Alexander Graham Bell said the ability to transmit electric power over long distances “was the most important discovery of electric science that had been made for many years.”

Through the contract with Westinghouse, Tesla realized his dream of harnessing Niagara Falls as a power source on a large scale. “On Nov. 16, 1896, Buffalo was lit up by the alternating current from Niagara Falls,” according to the Department of Energy. “By this time General Electric [which previously supported DC] had decided to jump on the alternating current train, too. It would appear that alternating current had all but obliterated direct current.” (Today, we use primarily AC but DC power is used for computers, solar cells, etc.)

Tesla developed several ideas he could not bring to completion during his lifetime. In 1937, he published an article “describing the actual workings of a particle-beam weapon for destroying tanks and planes,” notes Seifer. In Tesla’s autobiography, My Inventions, he describes a “teleautomatic boat” he developed that could be considered a precursor to guided missiles and other technologies.

The Tesla coil, invented in 1891, had important implications for other technologies. “The first system that could wirelessly transmit electricity, the Tesla coil was a truly revolutionary invention,” notes LiveScience. “Early radio antennas and telegraphy used the invention . . . Radios and televisions still use variations of the Tesla coil today.”

Tesla is credited with more than 700 patents worldwide, with one of his earliest inventions, the Tesla induction motor, “widely accepted as one of the 10 most important discoveries of all time,” according to a documentary on his life.

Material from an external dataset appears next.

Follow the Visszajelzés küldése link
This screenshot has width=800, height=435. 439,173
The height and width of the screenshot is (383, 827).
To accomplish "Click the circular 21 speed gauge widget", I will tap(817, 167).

One of Tesla’s biggest disappointments was Guglielmo Marconi being credited with inventing the radio. Tesla believed Marconi used Tesla’s public lectures and innovations to develop the radio technology that Marconi marketed.

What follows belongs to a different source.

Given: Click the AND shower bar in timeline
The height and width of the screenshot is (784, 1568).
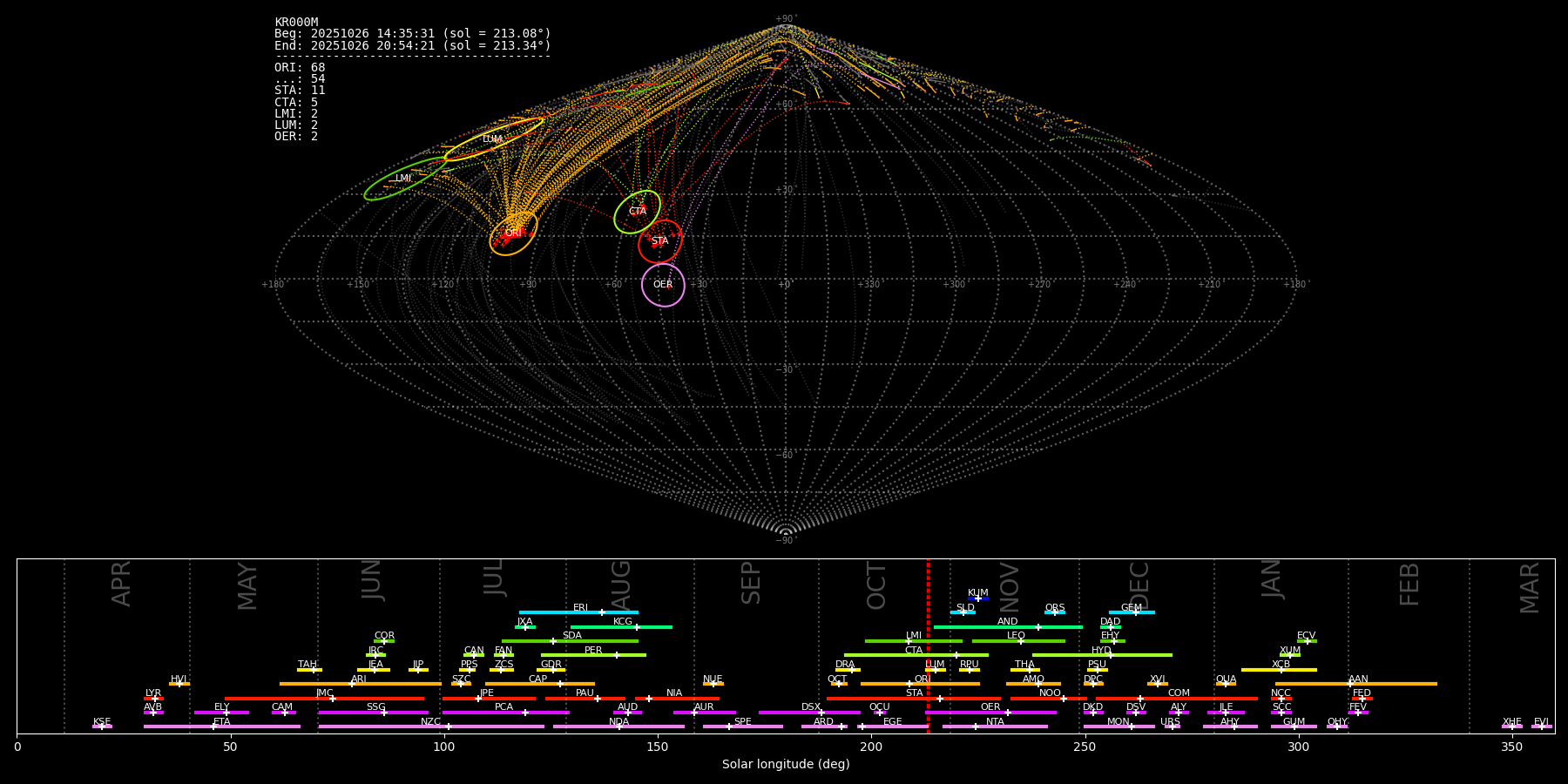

Tesla filed radio patents in 1897, which were granted in 1900. Marconi attempted to overcome Tesla’s patents between 1900 and 1903 but the U.S. Patent Office declared, “Many of the claims are not patentable over Tesla patent numbers 645,576 and 649,621, of record, the amendment to overcome said references as well as Marconi's pretended ignorance of the nature of a ‘Tesla oscillator’ being little short of absurd...the term ‘Tesla oscillator’ has become a household word on both continents [Europe and North America],” according to PBS.

Unfortunately for Tesla, the U.S. Patent Office changed course and granted Marconi a patent in 1904. Even before then, Marconi had attracted investment and transmitted signals successfully across the Atlantic. In a bittersweet footnote to the saga, in 1943, the U.S. Supreme Court ruled in favor of Tesla’s radio patent – but the decision came after Tesla’s death.

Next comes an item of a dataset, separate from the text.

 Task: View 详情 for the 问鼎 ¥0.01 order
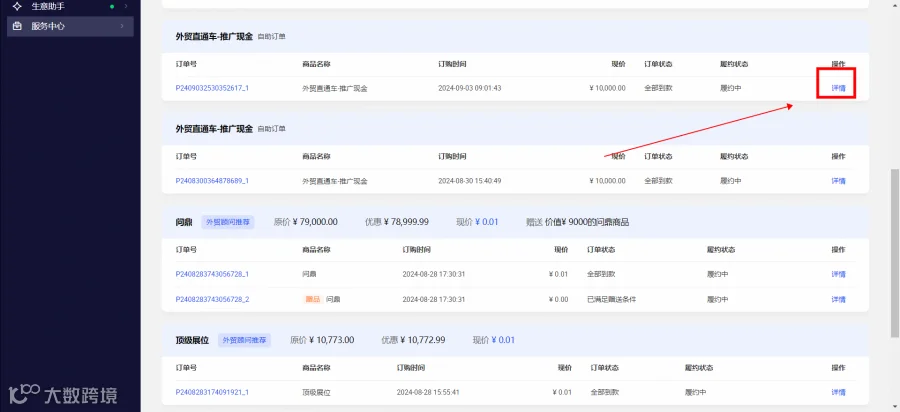coord(838,274)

Tesla’s immigration journey is in line with those of many other immigrants who at first view America as an alien place – before quickly deciding they could not imagine living anywhere else. “I determined to try my fortunes in the Land of Golden Promise,” wrote Tesla in his autobiography. After enduring rudeness upon arrival in the U.S., he compared the artistic architecture of old Europe with the “machined” America. “It is a century behind Europe in civilization.”

It took only 5 years for Tesla to become a quintessential American. “When I went abroad in 1889 – 5 years having elapsed since my arrival here [in America] – I became convinced that it was more than 100 years AHEAD of Europe and nothing has happened to this day to change my opinion.”

Nikola Tesla died at the age of 86 on January 7, 1943. The service “was held in Serbian in the Cathedral of St. John the Divine,” with 2,000 attendees, notes Marc J. Seifer. His death was major news and prominent Americans eulogized him at the service.

“Nikola Tesla’s achievements in electrical science are monuments that symbolize America as a land of freedom and opportunity,” said Col. David Sarnoff, president of RCA. “Tesla’s mind was a human dynamo that whirled to benefit mankind.”